--- INPUT DATA Enclosed Below ---

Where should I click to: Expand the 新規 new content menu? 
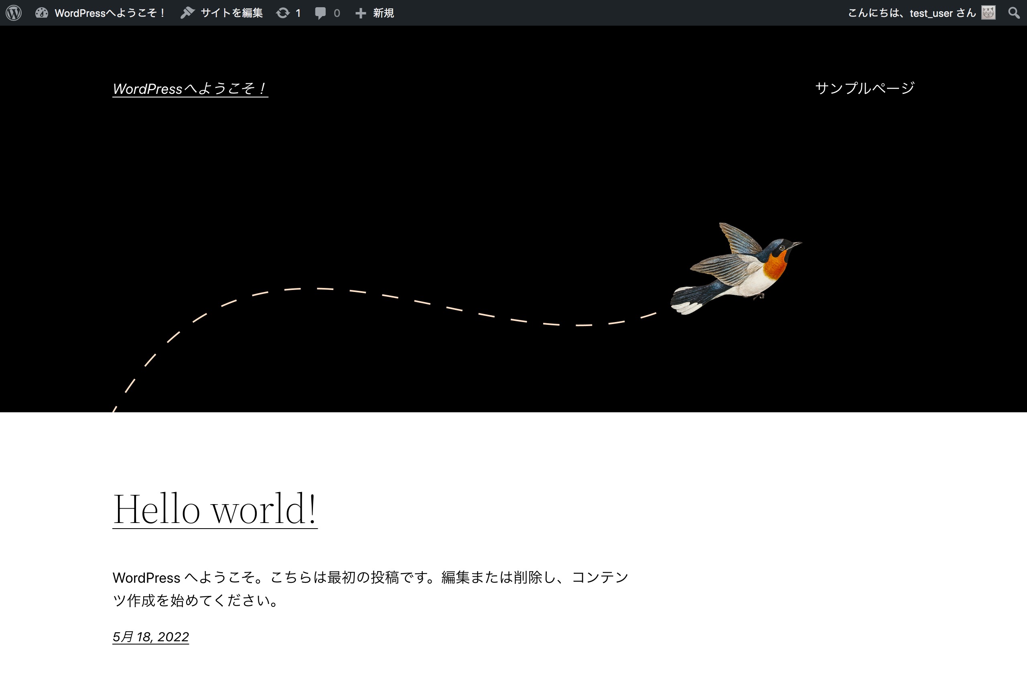[x=383, y=13]
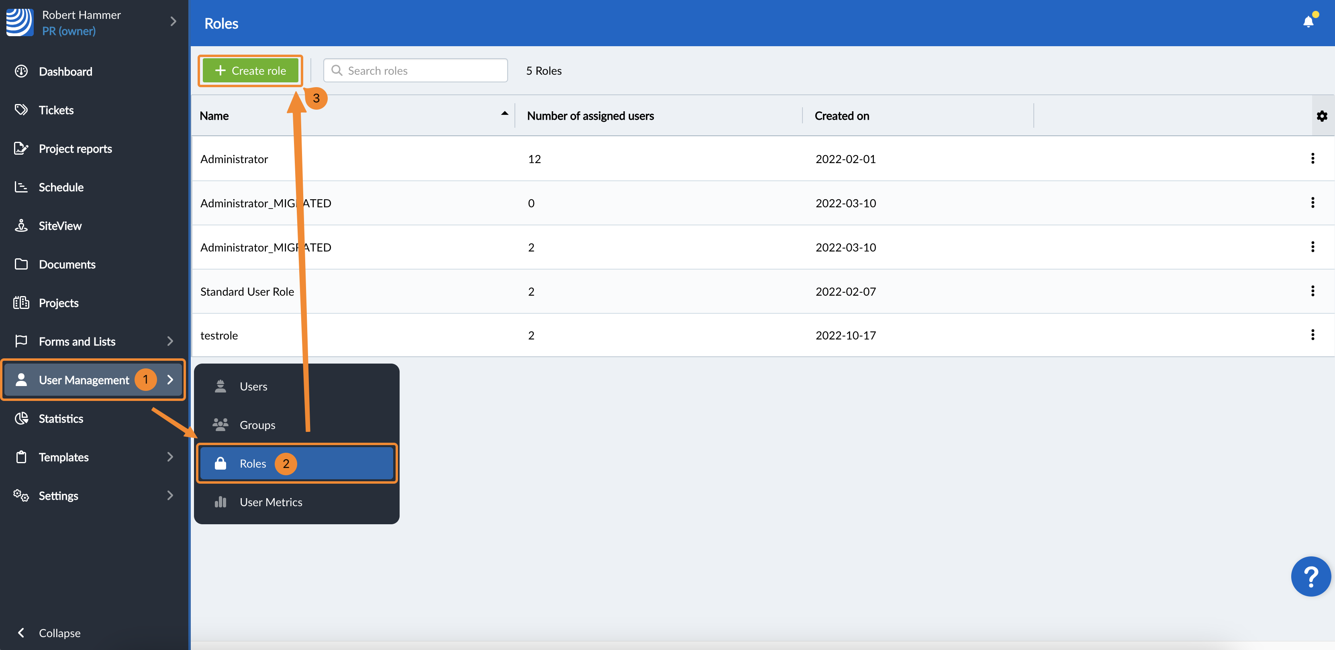The image size is (1335, 650).
Task: Expand Robert Hammer account switcher
Action: (x=173, y=22)
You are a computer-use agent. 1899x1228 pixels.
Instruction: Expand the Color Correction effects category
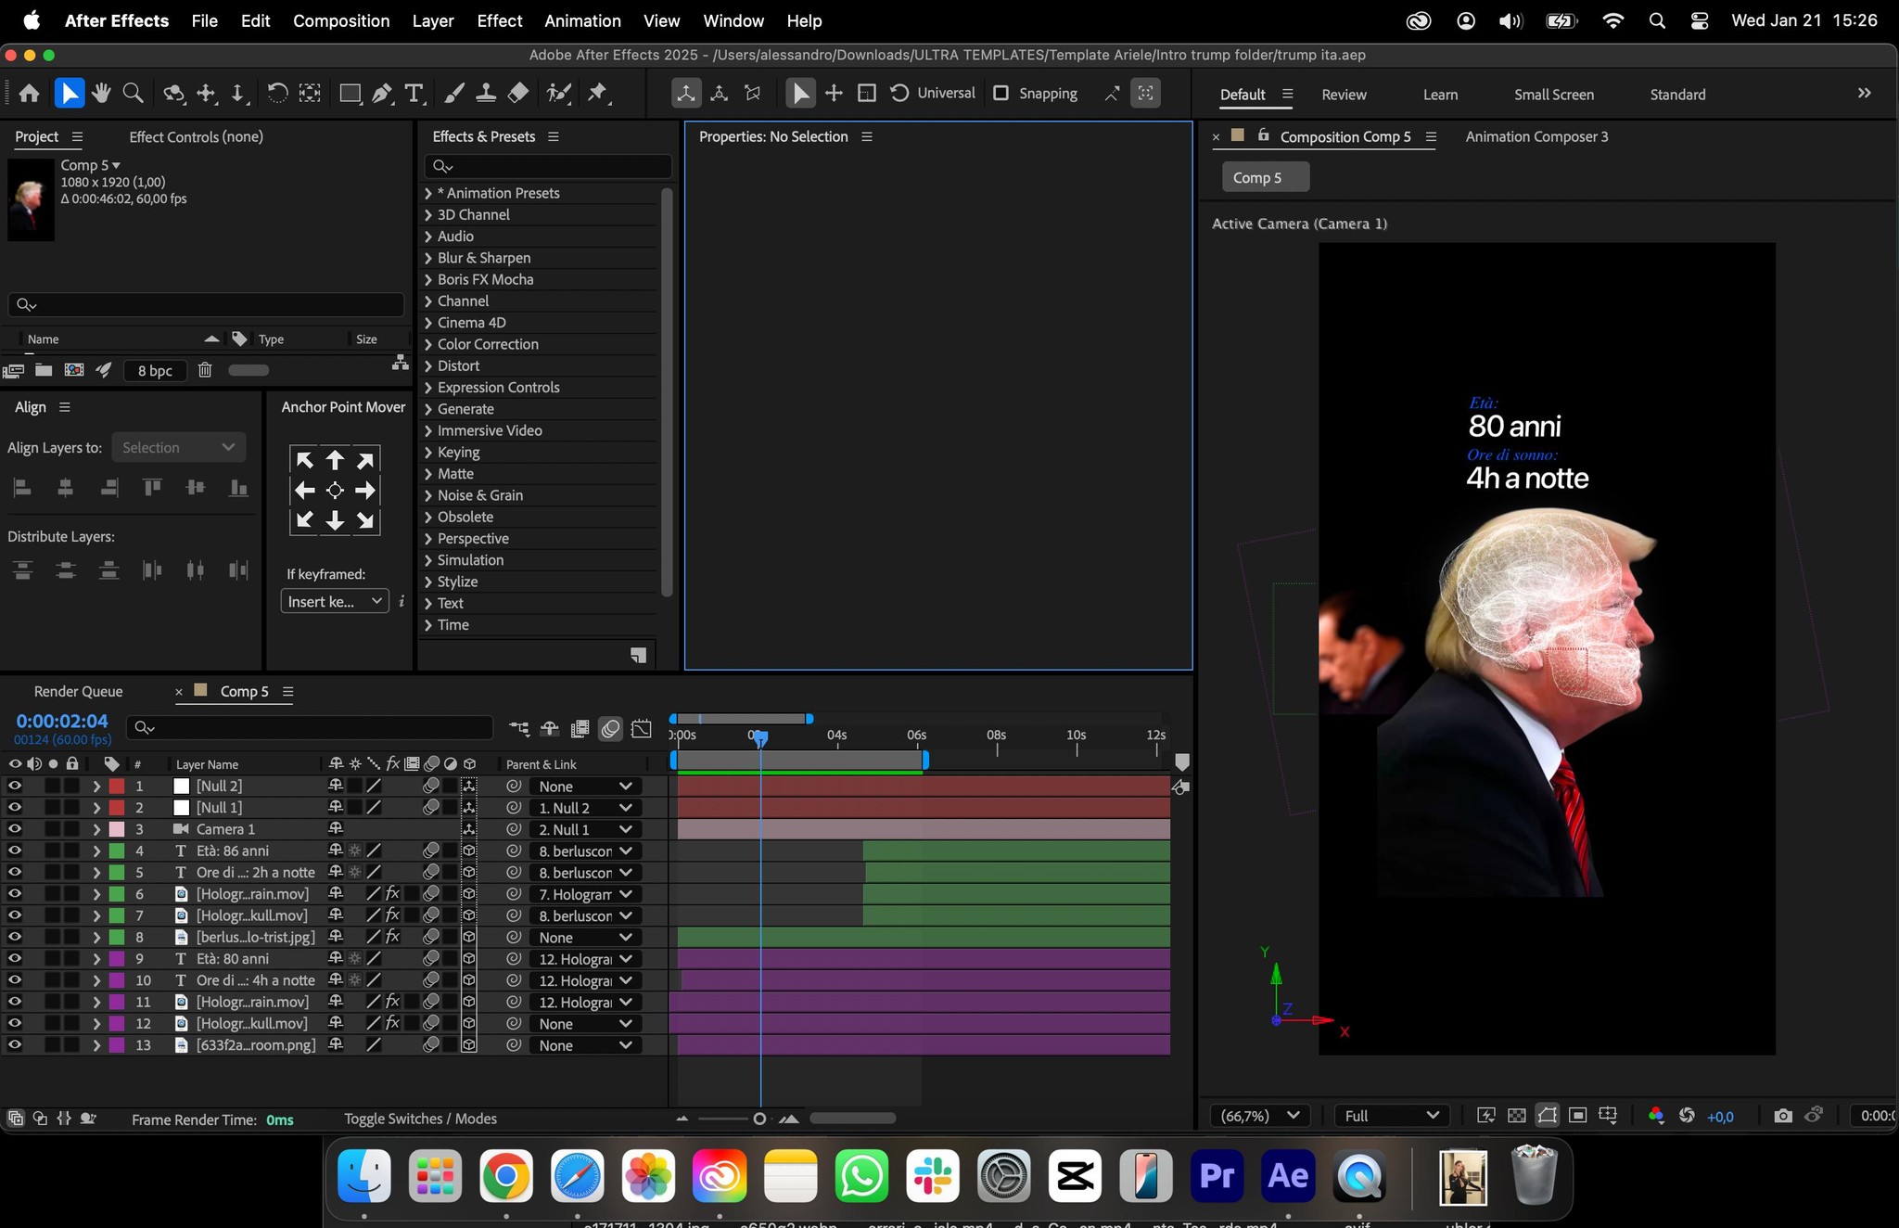pyautogui.click(x=428, y=344)
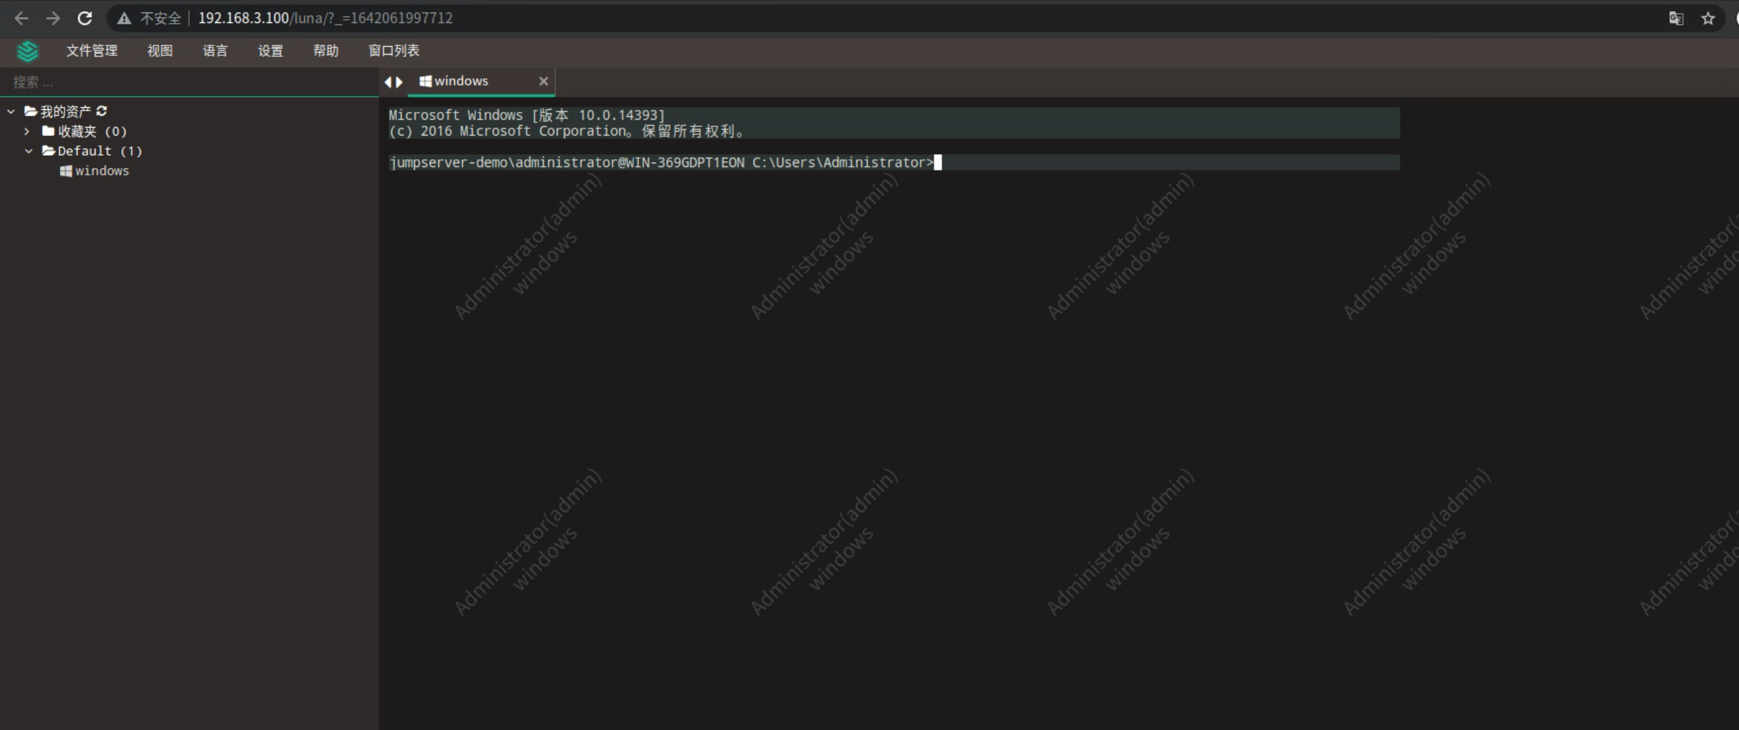The image size is (1739, 730).
Task: Click the 收藏夹 folder icon
Action: click(x=48, y=132)
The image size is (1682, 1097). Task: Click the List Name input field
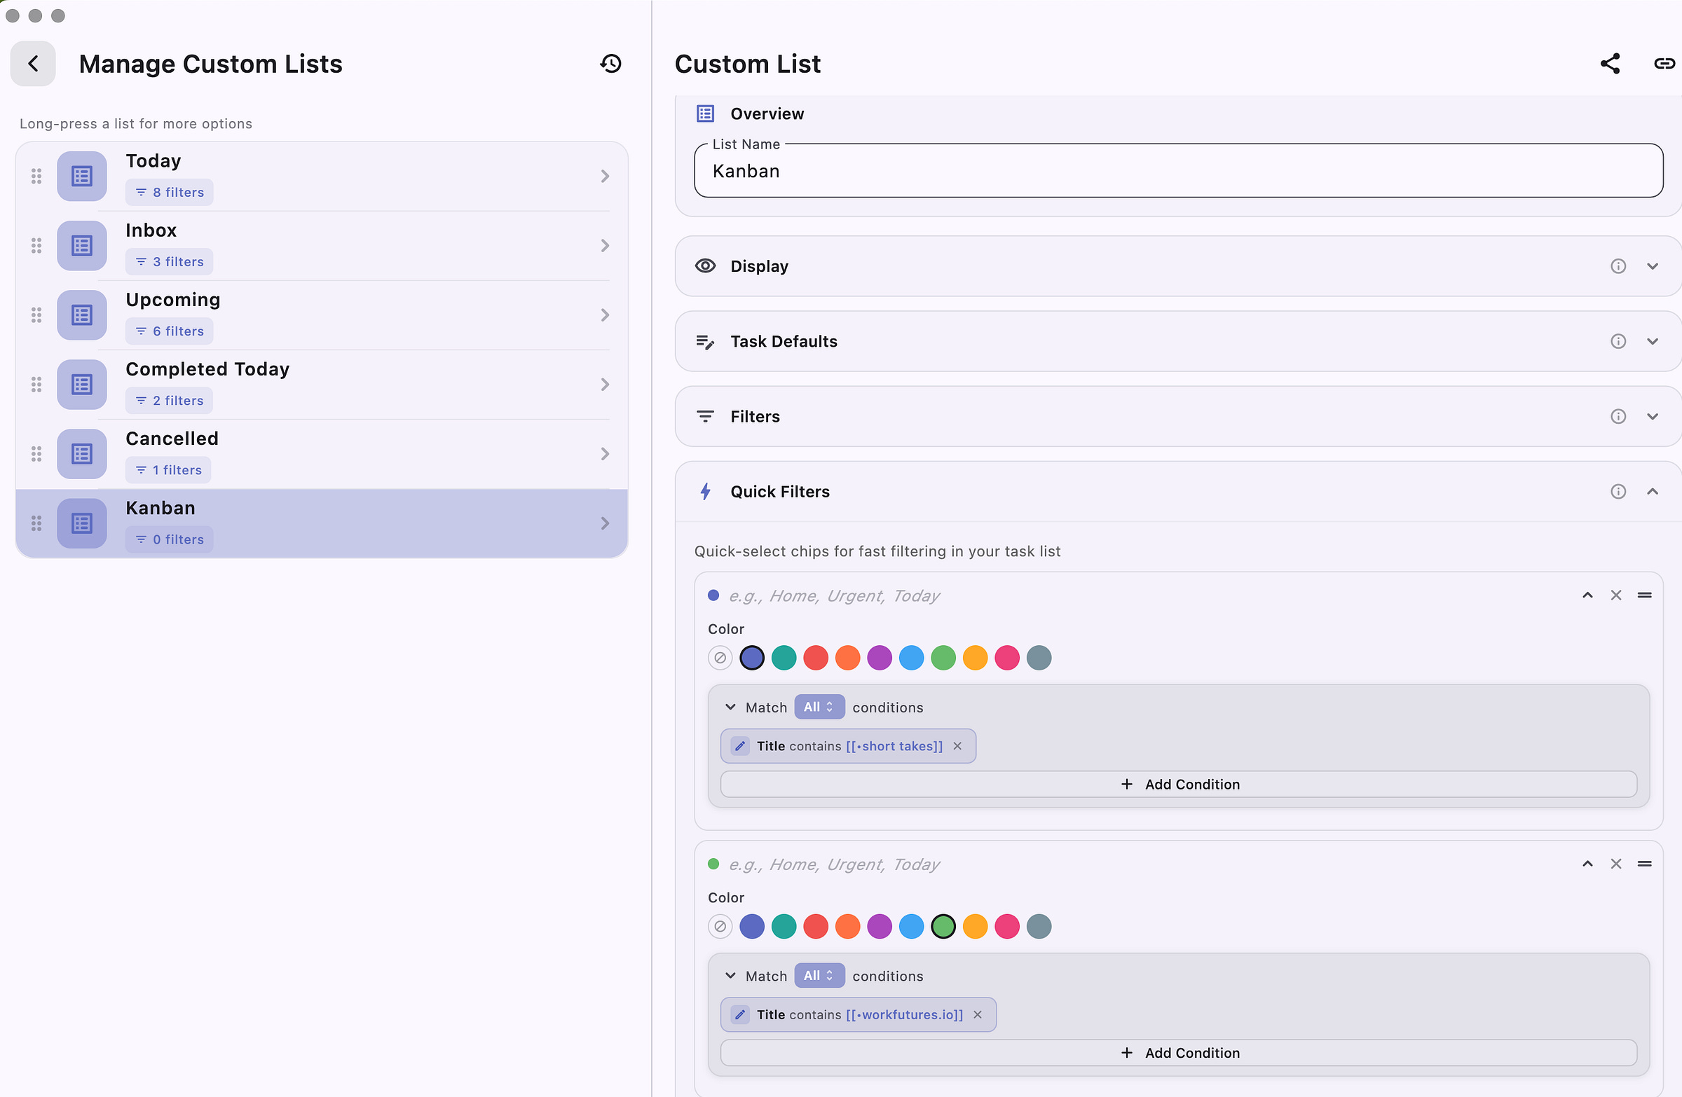coord(1178,172)
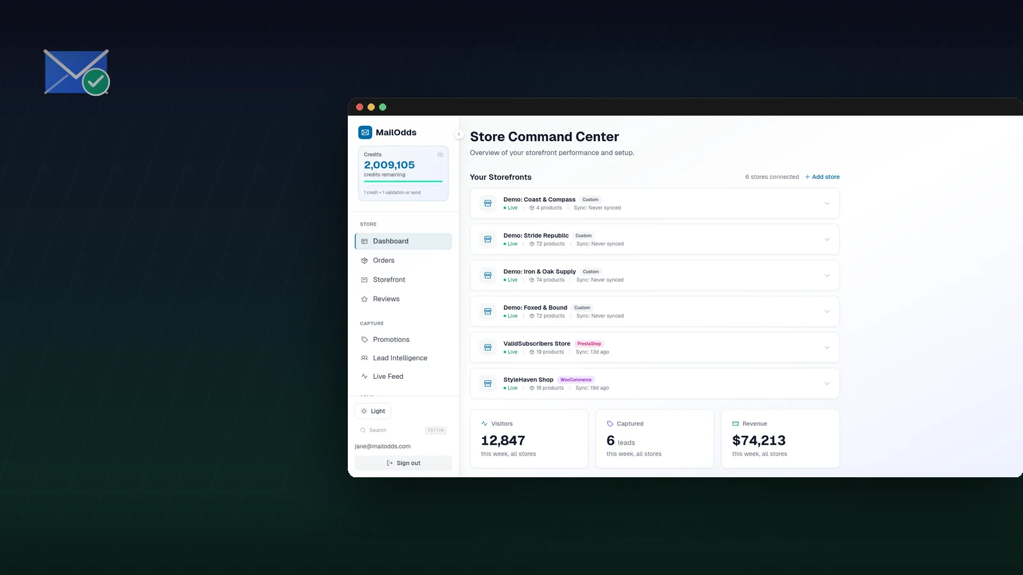1023x575 pixels.
Task: Click the Live status dot on StyleHaven Shop
Action: [x=504, y=388]
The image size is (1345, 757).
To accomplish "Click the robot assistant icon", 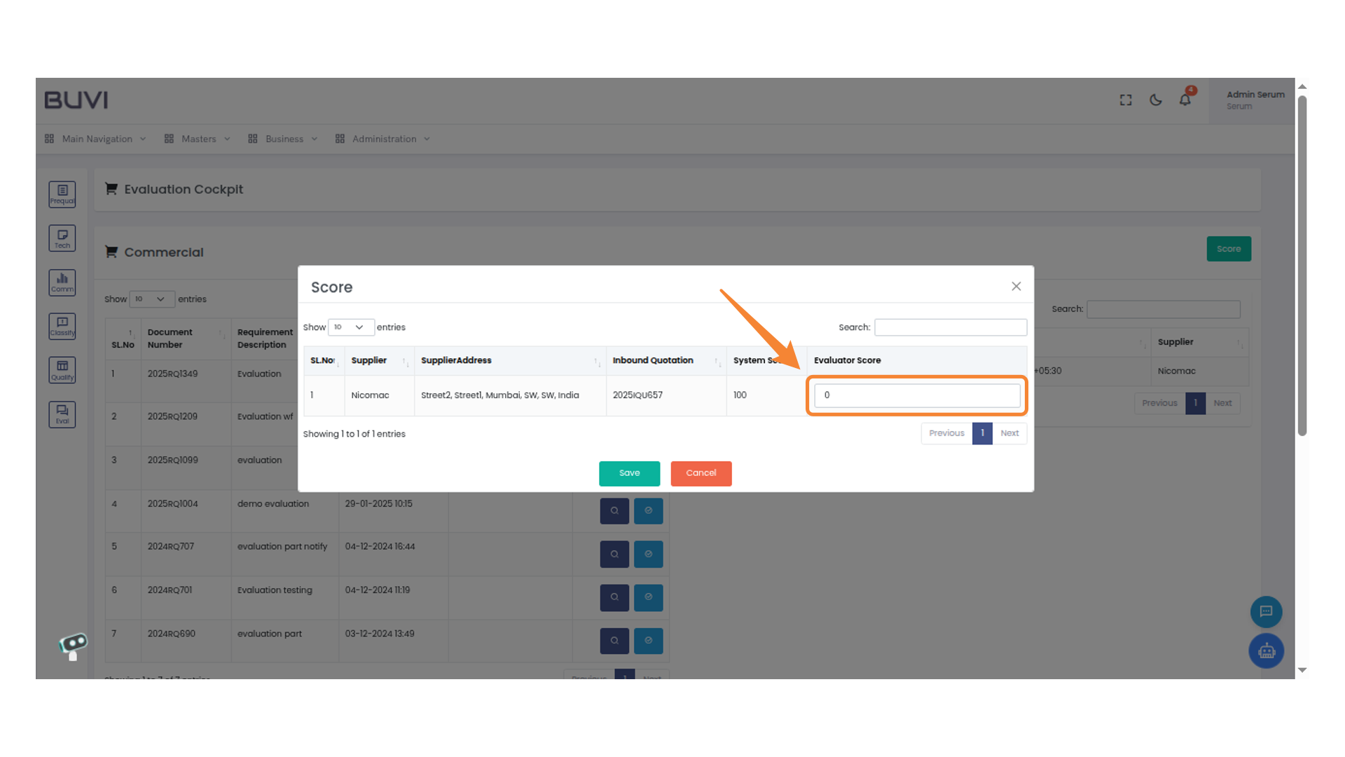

--- End of Enclosed INPUT DATA ---

Could you give all of the data again exactly as written, omitting any pictures?

Where should I click to: Expand the 新規 new content menu? 
[x=383, y=13]
The image size is (1335, 650).
Task: Expand Robert Hammer account switcher
Action: (x=173, y=22)
You are a computer-use agent. 1899x1228 pixels.
Instruction: Expand the Color Correction effects category
pyautogui.click(x=428, y=344)
The image size is (1739, 730).
Task: Click the 收藏夹 folder icon
Action: click(x=48, y=132)
The image size is (1682, 1097). Task: Click the List Name input field
coord(1178,172)
1023x575 pixels.
Task: Click the Live status dot on StyleHaven Shop
Action: [x=504, y=388]
The image size is (1345, 757).
To accomplish "Click the robot assistant icon", 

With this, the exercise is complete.